高木菜那金メダル カーリング女子銅メダル

平昌オリンピックも16日目。
新種目のスピードスケート女子マススタートで高木菜那選手が金メダル。
女子カーリングで日本が3位決定戦でイギリスに勝って銅メダルを獲得しました。

女子スピードスケート
今五輪からの新種目となるマススタート。
日本勢で男子はウイリアムソン師円、土屋、女子は高木菜那、佐藤の計4選手が出場。

マススタートとは、集団スタートとの事で選手がマラソンのスタートのように同時にスタートし、シングルトラックで滑走する競技。
1周約400mを16周滑走し獲得ポイントでの順位を争う競技だそうです。
獲得ポイントは4周ごとの順位でポイントが加算。

準決勝のレースでは高木選手とウイリアムソン師円選手の2人が決勝進出。
土屋選手と佐藤選手は決勝に進めず。

最初に行われたのが女子の決勝。
高木選手は慎重なレース運びで後方からチャンスをうかがい、勝負どころとなった終盤で一気にペースが上がり高木選手もついていく形。

最後の一周となったところで2位につけた高木選手が最後のカーブで先頭に立って、そのままトップでゴール。
新種目となった競技で初めての金メダルは高木菜那選手の手に渡りました。

これで高木選手は団体パシュートと合わせて2つ目の金メダル。
日本の女子選手が1大会で2つの金メダルを獲得するのは夏季五輪含めて初めて。
冬季五輪で2つ目の金メダルは長野五輪の船木選手に次ぐ快挙達成です。
一方の男子ではウイリアムソン師円選手の11位が最高でした。

新種目のマススタート。
どんな競技だかわからなかったのですが、ショートトラックと似たような感じですね。
あるいは競馬(笑)

佐藤選手が準決勝でアクシデントに巻き込まれて決勝に進めず、1人で挑んだ決勝でしたが、冷静なレース運びで他の強豪選手の様子をうかがい、最後の勝負となったところで先頭の選手にくらいつき、最後のカーブで大きく膨らんだスキを見逃さずに逆転して、そのまま優勝。
まさに駆け引きの巧さと持ち前のスプリント力を活かしての優勝でした。

妹の高木美帆選手が金銀銅の3つのメダルを獲得しましたが、姉の菜那選手は金メダル2つ。
これで高木姉妹で計5つのメダルを1大会で獲得する事になりました。
スピードスケート種目は全種目を終了して、日本勢は金3つ、銀2つ、銅2つの計7個。
前回のソチ五輪は0個だったので、素晴らしい躍進です。

しかし、この7個のメダルは全て女子の選手が獲得したもの。
女子選手に比べて男子選手の物足りなさも感じた今五輪のスピードスケートでした。

女子カーリング
前日の準決勝で韓国に惜敗した日本。
銅メダルをかけて3位決定戦でイギリスと対戦。

試合は第5エンドまで後攻のチームが1点ずつ取る展開。
第5エンド終了時点で3-2とイギリスリードで勝負は後半へ。

3-2のまま第7エンドまで終了し、第8エンドで日本が1点を返して同点に。
第9エンドで日本は不利な先攻だったが、相手のミスショットによって日本が1点をスチールして逆転し、勝負の行方は最終エンドへ。

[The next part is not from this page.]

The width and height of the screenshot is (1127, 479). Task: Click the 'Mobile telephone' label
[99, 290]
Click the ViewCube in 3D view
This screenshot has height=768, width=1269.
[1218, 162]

最終エンドも日本は先攻だったが堅実な攻めでストーンを重ねるが、日本の最終投がわずかにずれて、この時点でナンバーワンのストーンはイギリス。
イギリスは逆転の2点を狙ったが、ここでもミスショットとなった日本のストーンがナンバーワンに。

試合は5-3で日本がイギリスに勝利。
男女通じて初めて日本がカーリングでメダルを獲得しました。

点の取り合いとなった韓国戦とうって変わって1点の攻防を巡る戦い。
第5エンドまでは後攻のチームが1点取り合う展開でしたが、第6~7エンドでは後攻の日本が次のエンドでも後攻を取れるブランクエンドに成功して後攻を取り続け、最後の3エンドで1点ずつ取っての逆転勝ち。
第9~第10エンドとスチールによる得点と運も味方につけた感はありましたが、それまでの積み重ねがあったからこそスチール出来たのだと思います。

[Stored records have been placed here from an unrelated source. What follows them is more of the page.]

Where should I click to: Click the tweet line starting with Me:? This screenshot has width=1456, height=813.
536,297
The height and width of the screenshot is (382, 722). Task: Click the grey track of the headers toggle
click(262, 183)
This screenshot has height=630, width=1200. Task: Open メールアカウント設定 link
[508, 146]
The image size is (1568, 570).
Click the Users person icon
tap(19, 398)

それにしても日本がカーリングでメダルを獲得するなんて、大会前は全く想像していませんでした。
それとカーリングのルールも、この五輪を通じて理解する事が出来ました。
試合時間が長いので体力も必要ですが、それ以上に頭を使う事と、チームワークが必要とされる競技ですね。

これで競技も最終日を残すのみとなりました。
高木選手の金メダル獲得、女子カーリングの選手の皆さんの銅メダル獲得、本当におめでとうございます。